One way to do this is through piloting minimum viable products (MVPs) with customers. This may feel like another step in the process, but it has proven to lead to better outcomes and ultimately save time. Employees, therefore need to have the skills to develop prototypes and MVPs that balance speed with the right level of maturity and to design pilots that effectively test such MVPs in practice to ensure that the proposed solutions address the right customer pain points. Additionally, organizations must embrace a culture of experimentation to provide employees with the psychological safety to test and learn.
6. CX on its own island
Ensuring an excellent customer experience requires a cross-functional mindset and a customer-centric culture. It is not just the CX team that drives customer experience, nor is it just the customer-facing front line. Looking deeply at a customer journey reveals that many employees, even those who will never see a customer, affect it.
Case example: Neglecting the full journey
A niche, luxury, high-end hotel chain in a resort town had seen a decline in bookings due to increased competition after a consolidation of major luxury-hotel brands. The company looked to improve the customer experience by engaging the marketing organization to offer better promotions and by training reception staff to greet customers by name. While this effort resulted in a short-term increase in bookings and better reviews, the results did not persist over time.

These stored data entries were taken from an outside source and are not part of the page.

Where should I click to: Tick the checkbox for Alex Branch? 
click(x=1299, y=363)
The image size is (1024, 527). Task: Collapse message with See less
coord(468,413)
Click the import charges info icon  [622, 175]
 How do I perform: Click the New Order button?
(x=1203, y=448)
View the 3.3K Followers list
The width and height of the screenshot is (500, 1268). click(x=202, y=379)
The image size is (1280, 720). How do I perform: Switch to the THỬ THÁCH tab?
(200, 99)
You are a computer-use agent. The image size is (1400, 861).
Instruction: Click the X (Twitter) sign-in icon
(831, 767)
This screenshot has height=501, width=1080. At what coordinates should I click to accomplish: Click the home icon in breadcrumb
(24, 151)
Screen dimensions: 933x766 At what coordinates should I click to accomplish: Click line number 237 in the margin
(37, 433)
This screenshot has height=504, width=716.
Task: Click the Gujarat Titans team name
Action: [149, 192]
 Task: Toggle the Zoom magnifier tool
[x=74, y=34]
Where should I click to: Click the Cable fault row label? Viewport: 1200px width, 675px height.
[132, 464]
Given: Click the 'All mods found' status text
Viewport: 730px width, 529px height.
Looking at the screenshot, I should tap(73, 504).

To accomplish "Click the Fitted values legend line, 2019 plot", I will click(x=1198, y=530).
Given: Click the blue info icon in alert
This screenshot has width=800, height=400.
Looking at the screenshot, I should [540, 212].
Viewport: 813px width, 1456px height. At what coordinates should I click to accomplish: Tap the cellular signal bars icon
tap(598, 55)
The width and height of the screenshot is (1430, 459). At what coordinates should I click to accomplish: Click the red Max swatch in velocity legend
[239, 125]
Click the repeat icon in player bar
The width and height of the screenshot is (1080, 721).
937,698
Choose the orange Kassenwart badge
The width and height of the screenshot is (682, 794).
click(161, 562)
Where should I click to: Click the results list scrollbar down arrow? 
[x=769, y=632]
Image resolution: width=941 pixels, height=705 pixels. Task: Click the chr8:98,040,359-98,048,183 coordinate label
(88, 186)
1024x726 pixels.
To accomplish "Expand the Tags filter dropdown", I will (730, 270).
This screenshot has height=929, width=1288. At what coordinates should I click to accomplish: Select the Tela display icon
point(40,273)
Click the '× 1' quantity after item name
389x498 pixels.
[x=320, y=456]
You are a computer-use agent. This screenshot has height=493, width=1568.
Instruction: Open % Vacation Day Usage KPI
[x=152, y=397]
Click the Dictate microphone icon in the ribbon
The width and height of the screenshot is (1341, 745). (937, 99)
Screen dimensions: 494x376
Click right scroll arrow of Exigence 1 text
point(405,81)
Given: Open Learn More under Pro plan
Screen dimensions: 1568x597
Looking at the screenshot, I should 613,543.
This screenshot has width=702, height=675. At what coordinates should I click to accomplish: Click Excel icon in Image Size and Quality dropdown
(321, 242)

After going through a CX leadership program, the management team realized they’d only targeted one element of the customer’s overall journey and decided to upskill and involve the entire hotel workforce in the effort. As a result of this pivot, housekeepers wrote personalized welcome notes, restaurant chefs created locally inspired offerings, and front-desk associates coordinated local art displays in the front lobby with weekly local wine tastings. Instead of competing as another luxury hotel in a crowded space, the hotel capitalized on its niche positioning in the market and created a customer experience that focused on providing a unique, locally inspired experience curated mostly by current employees. In addition, leadership created a measurement system and central analytics team to help every employee understand how their actions affected the organization’s customer, financial, and operational goals.
Truly customer-centric companies train employees at every level of the organization and in every function, from sales to accounting, to make sure they understand the role they play in maximizing the customer’s experience.
As companies start down the path to transform customer experience, leaders can ask themselves a few questions:
- Do you and your employees have a customer-centric mindset and the capabilities to act on it?
- How is this mindset reflected in the experience of your customers—and in your business results?
- What are your organization’s biggest mindset or capability gaps, and what will it take to close them?
The opportunities to transform customer experience—and thereby improve profits, customer loyalty, and employee engagement—are numerous and can be revolutionary for an organization. Identifying and grasping those opportunities requires an organization’s leadership to clearly articulate the value of CX, encourage agility and design thinking, and empower every employee to contribute to a better customer experience.